Friday, August 3, 2012
Meeting Madonnas: Virgins along the Way
Lisa and I launched our trek to Santiago de Compostela from a plaza in Pamplona with a mysterious name: the plaza of the Virgen de la O. As we scoured the city, making certain the pilgrim route was not the same as the route for the running of the bulls (!), we searched for the mysterious Virgin. We wanted to ask her: "What does the 'O' stand for?" We left Pamplona without an answer.
We walked for miles considering the possibilities. Was the "O" shorthand for "oest," Spanish for "west," as the plaza did face the setting sun? Could the "O" have been an unrecorded preface to the "Magnificat," which Luke records as the Virgin's response to her impending impregnation?? Might it even register some tiny spark of pleasure that accompanied her pregnancy??? Debating the questions was better than 200 mgs of ibuprofen.
When I got to a computer, I discovered the "Virgen de la O" was a popular icon in the Basque regions of Spain -- where Pamplona resides. She's a pregnant virgin -- we had that much right -- often depicted with a bulging belly, even occasionally a cut-away revealing the baby Jesus in her womb. In my favorite image above, both mother and child raise their hands in similar gestures of blessing.
Indeed, the way to Santiago was blessed -- and populated with other virgins, their gestures frozen in blessing.
This summer's trek also had a virgin: the powerful Madonna di sotto gli Organi, from the Cathedral at Pisa. Once again, we stumbled onto this icon at the beginning of our pilgrimage. Its placement in the cathedral signaled the image commanded great reverence. Medieval piety dictated that the icon be shrouded in no less than seven veils. Was that to protect the image from stray dust, candle smoke, possibly even desecration? Or was that to protect the viewer from the icon's power at closer range? Equally mysterious was the image's origin. Was it stolen from Lucca in a raid in the 13th century, having been discovered in the hands of a servant girl fleeing the city during a Saracen raid in 1016? Or was it picked off in a raid on a Lombrici castle in 1225? No one really knew, and debating those questions had entertained medieval historians across the centuries -- just as the "O" had entertained Lisa and me across the miles.
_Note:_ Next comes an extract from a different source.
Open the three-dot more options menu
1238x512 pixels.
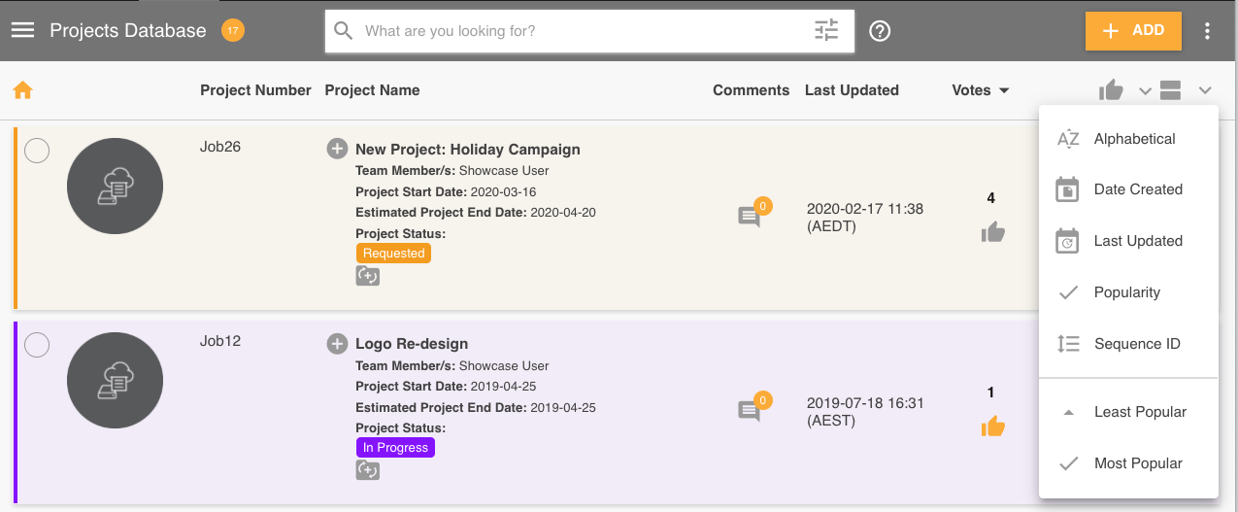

Regardless of origins, the Madonna portrayed an ancient Byzantine gesture of blessing: she was "Hodegetria," "she who shows the way." This time the baby Jesus has made it outside the womb. With one hand, she holds him; with the other, she gestures toward him. Her hand says: "Here it is. This is the way forward."
It was a wonderful way to begin pilgrimage: accompanied by a Madonna who would show us the way forward.
And, as in the first pilgrimage, we saw other Madonnas along the way: the fabled "black Madonnas," who walked with us in Viterbo and Sutri, the ubiquitous Madonna, Ignatius of Loyola's Madonna della Strada (literally, "Our Lady of the Streets") in Rome, and countless Madonna's della Corona (Queen of Heaven). We walked with the solidarity we needed.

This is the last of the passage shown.